Django and Schultz’s search ultimately leads them to Calvin Candie (Leonardo DiCaprio), the racist proprietor of “Candyland,” an infamous plantation. Exploring the compound under false pretenses, Django and Schultz arouse the suspicion of Stephen (Samuel L. Jackson), Candie’s trusted house slave.
As a result, their moves are marked, and a treacherous organization closes in on them. If Django and Schultz are to escape with Broomhilda, they must face a series of moral and practical dilemmas: independence versus solidarity, individualism versus camaraderie, sacrifice versus survival.

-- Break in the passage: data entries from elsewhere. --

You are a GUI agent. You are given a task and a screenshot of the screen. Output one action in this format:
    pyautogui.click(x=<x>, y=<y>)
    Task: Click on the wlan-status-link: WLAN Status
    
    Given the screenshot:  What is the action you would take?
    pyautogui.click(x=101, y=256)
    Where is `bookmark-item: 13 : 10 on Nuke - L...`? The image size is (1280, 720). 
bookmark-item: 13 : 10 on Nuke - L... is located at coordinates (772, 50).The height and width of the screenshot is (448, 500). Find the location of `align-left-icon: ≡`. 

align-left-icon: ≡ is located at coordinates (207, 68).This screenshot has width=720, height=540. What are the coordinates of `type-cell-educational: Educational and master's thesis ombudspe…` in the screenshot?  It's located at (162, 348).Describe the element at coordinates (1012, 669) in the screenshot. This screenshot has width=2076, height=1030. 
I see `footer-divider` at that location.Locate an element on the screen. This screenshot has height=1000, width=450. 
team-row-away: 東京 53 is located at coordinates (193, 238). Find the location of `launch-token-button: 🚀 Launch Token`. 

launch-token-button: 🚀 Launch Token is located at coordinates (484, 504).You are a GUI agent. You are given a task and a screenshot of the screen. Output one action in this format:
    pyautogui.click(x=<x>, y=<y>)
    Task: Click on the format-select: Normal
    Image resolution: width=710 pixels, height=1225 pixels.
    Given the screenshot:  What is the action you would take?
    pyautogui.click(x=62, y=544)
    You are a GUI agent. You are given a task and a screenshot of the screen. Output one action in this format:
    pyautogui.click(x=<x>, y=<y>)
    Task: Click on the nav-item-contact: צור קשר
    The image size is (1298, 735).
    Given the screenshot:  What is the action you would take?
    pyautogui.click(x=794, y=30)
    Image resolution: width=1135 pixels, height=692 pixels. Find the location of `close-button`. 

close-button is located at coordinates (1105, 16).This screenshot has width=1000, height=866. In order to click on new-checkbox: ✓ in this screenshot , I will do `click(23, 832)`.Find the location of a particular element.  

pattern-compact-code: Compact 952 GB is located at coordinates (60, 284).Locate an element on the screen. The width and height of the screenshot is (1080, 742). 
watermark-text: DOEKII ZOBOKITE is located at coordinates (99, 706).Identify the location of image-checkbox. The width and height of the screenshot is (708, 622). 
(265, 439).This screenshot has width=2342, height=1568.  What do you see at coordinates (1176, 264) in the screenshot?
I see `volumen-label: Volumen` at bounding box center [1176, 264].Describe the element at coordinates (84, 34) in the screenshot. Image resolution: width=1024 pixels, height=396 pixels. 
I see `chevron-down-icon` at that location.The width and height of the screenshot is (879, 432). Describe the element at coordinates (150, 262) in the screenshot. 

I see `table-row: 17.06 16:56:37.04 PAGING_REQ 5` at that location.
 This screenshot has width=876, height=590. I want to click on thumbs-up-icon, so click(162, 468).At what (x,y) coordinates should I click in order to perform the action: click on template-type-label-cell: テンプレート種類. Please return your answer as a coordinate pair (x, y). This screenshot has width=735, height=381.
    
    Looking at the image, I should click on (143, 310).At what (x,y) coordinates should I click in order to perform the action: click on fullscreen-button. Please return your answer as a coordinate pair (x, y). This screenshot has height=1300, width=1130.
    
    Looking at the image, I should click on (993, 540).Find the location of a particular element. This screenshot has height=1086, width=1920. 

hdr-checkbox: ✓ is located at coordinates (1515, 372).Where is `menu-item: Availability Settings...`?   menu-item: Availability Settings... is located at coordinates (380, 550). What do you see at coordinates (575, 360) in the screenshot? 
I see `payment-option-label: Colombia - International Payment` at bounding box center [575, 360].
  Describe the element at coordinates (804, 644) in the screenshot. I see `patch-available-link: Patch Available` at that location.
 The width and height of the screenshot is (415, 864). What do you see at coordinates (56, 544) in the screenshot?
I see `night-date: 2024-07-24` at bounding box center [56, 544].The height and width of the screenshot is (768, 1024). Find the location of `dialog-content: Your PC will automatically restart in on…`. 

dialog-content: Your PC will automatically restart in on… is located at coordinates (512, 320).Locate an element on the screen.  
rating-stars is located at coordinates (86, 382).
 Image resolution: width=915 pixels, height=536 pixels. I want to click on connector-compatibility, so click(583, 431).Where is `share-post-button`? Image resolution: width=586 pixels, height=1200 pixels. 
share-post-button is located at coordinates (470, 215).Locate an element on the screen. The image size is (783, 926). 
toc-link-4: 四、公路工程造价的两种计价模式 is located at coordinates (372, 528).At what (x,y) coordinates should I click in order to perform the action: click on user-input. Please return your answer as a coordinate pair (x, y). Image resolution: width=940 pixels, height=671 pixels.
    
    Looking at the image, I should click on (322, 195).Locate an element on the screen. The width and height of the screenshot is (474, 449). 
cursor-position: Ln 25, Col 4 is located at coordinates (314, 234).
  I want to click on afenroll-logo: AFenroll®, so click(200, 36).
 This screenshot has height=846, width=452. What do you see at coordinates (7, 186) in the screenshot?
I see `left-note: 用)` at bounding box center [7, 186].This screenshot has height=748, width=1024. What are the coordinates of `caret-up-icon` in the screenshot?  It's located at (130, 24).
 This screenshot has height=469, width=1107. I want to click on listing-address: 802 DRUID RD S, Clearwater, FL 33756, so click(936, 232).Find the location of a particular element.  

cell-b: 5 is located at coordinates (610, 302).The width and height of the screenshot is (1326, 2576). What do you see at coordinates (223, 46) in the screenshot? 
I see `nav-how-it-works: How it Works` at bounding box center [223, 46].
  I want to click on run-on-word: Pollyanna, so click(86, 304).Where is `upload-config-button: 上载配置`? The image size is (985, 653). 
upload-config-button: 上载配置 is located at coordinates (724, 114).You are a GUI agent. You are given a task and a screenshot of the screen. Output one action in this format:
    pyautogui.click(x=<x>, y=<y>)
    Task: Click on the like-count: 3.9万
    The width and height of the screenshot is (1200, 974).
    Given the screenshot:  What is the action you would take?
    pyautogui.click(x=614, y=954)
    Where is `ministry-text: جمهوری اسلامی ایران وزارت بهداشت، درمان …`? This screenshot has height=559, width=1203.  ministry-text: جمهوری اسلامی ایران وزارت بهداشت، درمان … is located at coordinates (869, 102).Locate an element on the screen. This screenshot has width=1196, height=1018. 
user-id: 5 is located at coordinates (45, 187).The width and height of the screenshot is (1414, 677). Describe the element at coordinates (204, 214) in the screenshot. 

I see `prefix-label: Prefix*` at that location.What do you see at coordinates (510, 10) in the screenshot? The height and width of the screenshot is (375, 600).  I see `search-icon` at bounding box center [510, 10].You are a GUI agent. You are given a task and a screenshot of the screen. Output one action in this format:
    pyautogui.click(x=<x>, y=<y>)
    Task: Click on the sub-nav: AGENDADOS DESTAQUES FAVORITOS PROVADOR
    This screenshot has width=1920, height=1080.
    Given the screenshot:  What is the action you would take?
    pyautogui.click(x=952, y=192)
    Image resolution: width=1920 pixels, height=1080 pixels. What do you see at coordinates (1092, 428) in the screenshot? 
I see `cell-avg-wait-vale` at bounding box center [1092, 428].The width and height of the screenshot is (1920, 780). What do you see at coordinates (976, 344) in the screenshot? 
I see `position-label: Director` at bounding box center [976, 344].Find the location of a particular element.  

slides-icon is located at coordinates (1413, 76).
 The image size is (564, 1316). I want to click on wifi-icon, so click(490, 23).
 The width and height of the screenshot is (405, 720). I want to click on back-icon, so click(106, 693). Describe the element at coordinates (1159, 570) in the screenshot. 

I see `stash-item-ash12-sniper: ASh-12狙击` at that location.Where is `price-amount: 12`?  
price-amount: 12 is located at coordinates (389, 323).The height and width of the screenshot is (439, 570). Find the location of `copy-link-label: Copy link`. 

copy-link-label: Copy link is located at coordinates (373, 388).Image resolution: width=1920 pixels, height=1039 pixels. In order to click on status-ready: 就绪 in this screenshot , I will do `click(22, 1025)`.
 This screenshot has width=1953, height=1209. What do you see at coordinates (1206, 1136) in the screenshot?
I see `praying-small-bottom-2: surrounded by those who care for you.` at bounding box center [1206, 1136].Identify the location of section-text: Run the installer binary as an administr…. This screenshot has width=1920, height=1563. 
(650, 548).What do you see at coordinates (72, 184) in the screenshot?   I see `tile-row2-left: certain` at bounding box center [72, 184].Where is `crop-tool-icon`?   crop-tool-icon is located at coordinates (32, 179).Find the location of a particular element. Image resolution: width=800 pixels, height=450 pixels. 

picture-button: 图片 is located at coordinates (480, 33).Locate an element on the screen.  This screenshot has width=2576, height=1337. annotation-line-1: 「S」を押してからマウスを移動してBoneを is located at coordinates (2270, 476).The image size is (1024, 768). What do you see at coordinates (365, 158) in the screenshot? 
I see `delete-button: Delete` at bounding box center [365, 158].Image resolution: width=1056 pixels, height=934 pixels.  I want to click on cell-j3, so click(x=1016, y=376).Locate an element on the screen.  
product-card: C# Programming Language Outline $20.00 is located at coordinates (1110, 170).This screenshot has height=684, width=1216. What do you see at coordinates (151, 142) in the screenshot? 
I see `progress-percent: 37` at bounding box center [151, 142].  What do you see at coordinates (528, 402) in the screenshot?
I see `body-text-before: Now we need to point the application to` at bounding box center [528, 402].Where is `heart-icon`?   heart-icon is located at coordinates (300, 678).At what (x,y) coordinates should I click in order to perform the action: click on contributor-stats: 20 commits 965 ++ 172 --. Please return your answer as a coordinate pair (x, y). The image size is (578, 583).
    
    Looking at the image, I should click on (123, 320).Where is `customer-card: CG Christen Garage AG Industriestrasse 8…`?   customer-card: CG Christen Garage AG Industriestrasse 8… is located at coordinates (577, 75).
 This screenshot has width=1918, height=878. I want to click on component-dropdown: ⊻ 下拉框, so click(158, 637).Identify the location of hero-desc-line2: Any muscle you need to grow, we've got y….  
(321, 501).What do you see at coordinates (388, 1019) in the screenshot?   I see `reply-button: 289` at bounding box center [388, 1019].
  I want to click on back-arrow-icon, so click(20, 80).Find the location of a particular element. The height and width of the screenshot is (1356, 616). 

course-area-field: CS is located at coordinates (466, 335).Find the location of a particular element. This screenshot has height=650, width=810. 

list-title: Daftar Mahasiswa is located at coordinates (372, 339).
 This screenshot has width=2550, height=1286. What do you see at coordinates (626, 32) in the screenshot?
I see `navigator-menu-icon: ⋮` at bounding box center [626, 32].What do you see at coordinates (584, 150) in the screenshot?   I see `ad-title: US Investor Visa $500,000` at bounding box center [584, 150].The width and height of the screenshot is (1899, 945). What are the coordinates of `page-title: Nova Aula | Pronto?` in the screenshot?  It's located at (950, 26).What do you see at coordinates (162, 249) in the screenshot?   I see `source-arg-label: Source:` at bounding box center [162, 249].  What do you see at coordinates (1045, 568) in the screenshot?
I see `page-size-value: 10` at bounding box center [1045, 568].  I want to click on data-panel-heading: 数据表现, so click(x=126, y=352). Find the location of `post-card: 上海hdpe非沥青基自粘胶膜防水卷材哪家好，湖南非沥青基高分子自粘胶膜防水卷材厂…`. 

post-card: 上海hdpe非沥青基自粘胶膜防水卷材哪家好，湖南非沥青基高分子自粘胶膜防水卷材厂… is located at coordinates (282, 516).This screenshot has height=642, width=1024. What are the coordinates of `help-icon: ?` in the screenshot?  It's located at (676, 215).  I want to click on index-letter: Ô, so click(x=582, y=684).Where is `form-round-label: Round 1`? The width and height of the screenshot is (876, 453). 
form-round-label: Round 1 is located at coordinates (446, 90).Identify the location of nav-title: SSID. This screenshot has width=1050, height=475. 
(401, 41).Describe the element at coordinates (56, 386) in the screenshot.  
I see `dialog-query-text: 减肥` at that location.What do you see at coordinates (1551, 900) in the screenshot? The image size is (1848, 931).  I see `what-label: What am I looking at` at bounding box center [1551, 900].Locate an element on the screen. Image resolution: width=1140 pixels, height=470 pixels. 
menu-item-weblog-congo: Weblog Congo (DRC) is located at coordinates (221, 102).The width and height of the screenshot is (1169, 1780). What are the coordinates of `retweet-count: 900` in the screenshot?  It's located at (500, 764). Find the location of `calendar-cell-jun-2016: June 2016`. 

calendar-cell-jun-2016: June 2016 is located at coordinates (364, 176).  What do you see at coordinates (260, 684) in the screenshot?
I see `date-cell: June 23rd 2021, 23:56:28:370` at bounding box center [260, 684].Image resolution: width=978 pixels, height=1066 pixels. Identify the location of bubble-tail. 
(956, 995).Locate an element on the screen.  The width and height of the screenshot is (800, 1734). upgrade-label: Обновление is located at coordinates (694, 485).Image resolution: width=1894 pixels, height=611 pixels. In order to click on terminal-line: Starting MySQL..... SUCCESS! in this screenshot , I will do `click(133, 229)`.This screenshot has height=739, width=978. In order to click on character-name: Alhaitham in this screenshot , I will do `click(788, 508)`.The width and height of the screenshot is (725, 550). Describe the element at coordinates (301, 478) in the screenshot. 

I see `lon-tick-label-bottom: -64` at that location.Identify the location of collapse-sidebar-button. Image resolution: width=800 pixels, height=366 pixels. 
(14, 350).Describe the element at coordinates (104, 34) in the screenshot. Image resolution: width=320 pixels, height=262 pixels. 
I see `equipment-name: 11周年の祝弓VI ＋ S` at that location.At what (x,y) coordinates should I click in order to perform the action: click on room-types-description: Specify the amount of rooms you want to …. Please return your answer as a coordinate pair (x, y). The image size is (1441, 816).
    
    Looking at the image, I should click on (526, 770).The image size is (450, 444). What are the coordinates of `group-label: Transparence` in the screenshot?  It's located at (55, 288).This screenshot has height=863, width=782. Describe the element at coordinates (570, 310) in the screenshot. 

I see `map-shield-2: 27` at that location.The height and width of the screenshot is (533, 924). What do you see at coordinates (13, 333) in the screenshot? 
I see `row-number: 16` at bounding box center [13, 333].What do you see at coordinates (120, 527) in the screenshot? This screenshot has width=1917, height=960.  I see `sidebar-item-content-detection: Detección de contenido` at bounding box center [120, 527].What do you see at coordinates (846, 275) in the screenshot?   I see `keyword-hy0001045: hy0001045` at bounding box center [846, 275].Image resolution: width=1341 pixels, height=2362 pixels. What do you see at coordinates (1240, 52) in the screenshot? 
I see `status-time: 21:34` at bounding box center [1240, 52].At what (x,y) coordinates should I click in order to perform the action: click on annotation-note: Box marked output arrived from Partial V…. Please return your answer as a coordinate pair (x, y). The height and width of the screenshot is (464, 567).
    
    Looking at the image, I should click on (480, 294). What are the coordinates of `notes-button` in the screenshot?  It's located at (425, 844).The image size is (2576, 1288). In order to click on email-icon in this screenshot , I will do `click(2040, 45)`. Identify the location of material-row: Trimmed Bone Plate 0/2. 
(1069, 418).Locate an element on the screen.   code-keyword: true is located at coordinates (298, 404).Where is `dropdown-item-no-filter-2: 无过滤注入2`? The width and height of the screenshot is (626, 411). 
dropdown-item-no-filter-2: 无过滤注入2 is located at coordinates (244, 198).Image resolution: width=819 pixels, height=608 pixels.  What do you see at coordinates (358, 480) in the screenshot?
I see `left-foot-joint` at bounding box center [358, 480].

Tarantino has always been too close to his material, too intimately involved with his characters to exercise a more disciplined and rigorous approach. By now, it’s clear that Tarantino’s hardcore fans go to his pictures expecting his eccentric touch and idiosyncratic signature, and in this respect, “Django Unchanined” delivers the goods.
Evaluating the film from a more detached perspective, I find the narrative to be too lopsided, containing too many asides, too many verbose monologues, and witty but distracting dialogues, which explain why “Django Unchained” cloaks is at close to three hours.
Due to the film’s shifty tone, anachronistic language, fabricated subplots and manipulative stylistic devices, it’s hard to take “Django Unchained” seriously as a dramatic feature or a revisionist take on the painful issue of slavery, which has mostly been whitewashed or softened by white filmmakers. Though known for his affinity with black culture and music, Tarantino has made a fictional, movieish work that’s more significant in the allusions that it makes to other films and directors than to history or politics.
As expected from a Tarantino picture, the language is foul, racy and racist. The dialogue containes at least 100 instances of the n-word, which is spoken by both racist whites and black characters (including the one played by Samuel Jackson). Tarantino claims that, placed in historical context, the overuse of the n-word is justified, but I still expect it to generate debate among historians and intellectuals.
The excessive running-time not only limits the number of theatrical presentations per day, but also derails the picture from its main thematic concerns to the point where at least half a dozen scenes call too much attention to themselves as individual parts that do not service well the picture as a whole.
The best performance in the film is given by DiCaprio, as the Southern scion Calvin Candie, a smooth-talking, hypocritical, elegant gentleman who would do Hitchcock’s villains proud. Though he appears rather late in the proceedings, and plays a supporting role, DiCaprio, in his first outright villainous role, shines in every scene he is in.
The movie was largely shot in Melody Ranch, in Santa Clarita, California. Once owned by the cowboy star Gene Autry, the western town was used in classic movies and TV series, including “Stagecoach,” “High Noon,” and “Gunsmoke.”